The sensors will identify hazards such as steep slopes and boulders, allowing lunar landers to steer to the safest touchdown zone with a circular area around 330 feet, or 100 meters, in diameter. It’s part of NASA’s technology development initiatives for the agency’s Artemis program, which aims to return humans to the lunar surface by the end of 2024.
And Blue Origin’s crew capsule has completed a 10-minute flight to space and back with a parachute-assisted landing.
Blue Origin says today’s flight was “fully nominal” and helps pave the way for future missions with people on-board. https://t.co/bWJPshzBZs pic.twitter.com/1wnFJTsnlc
— Spaceflight Now (@SpaceflightNow) October 13, 2020
The NS-13 test flight tested two of the three SPLICE sensors — a navigation doppler lidar and a terrain relative navigation camera — mounted on the upper portion of the New Shepard booster. A descent and landing computer housed inside the rocket was expected to receive and process the sensor data.

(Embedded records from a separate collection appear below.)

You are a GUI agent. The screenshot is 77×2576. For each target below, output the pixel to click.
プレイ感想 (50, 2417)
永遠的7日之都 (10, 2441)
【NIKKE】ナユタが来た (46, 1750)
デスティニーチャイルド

“Testing SPLICE technologies on a suborbital rocket expands the envelope beyond previous lab tests, helicopter field tests, and lower-altitude suborbital rocket tests,” said John Carson, technical integration manager for precision landing based at NASA’s Johnson Space Center in Houston. “We will get more data about the system to anchor analyses and models and support follow-on adjustments, testing, and development.”
A third sensor called a hazard detection lidar will fly on future SPLICE test missions. NASA says it designed the system’s sensors to work independently, with one or all SPLICE sensors capable of supporting a single mission. The SPLICE suite will fly to the moon on a pair of commercial robotic landers from Astrobotic and Intuitive Machines as soon as next year.
The test flight Tuesday was the first of two Blue Origin launches to fly precision landing landing technology experiments for NASA. The space agency signed a $3 million agreement with Blue Origin in 2018 to fly terrain relative navigation, navigation doppler lidar, and other altimetry sensors on New Shepard missions.
Blue Origin is leading a team of companies developing a human-rated lunar lander for the Artemis program, alongside aerospace contractors Lockheed Martin, Northrop Grumman, and Draper. Industrial teams led by Dynetics and SpaceX are also vying for a NASA contract to build the human-rated moon lander.
The company is also developing a huge orbital-class rocket named New Glenn, which will launch large satellites from Cape Canaveral.
Eight other NASA-sponsored research payloads flew on the New Shepard test launch Tuesday.
They included microgravity experiments to test a hydroponic chamber for growing edible aquatic plants in space, demonstrate a magnetic system for collecting small rocks from asteroids, and a payload to test a device for transferring and delivering cryogenic propellants in space.
Other experiments tested an integrated remote sensing system for future space missions, and an imaging system designed to monitor biological payloads in microgravity. Also on-board the New Shepard capsule was a radiation detector, a space environment monitoring payload, and a next-generation cooling system for future spacecraft.
Blue Origin also flew tens of thousands of postcards from students around the world for the company’s nonprofit group Club for the Future.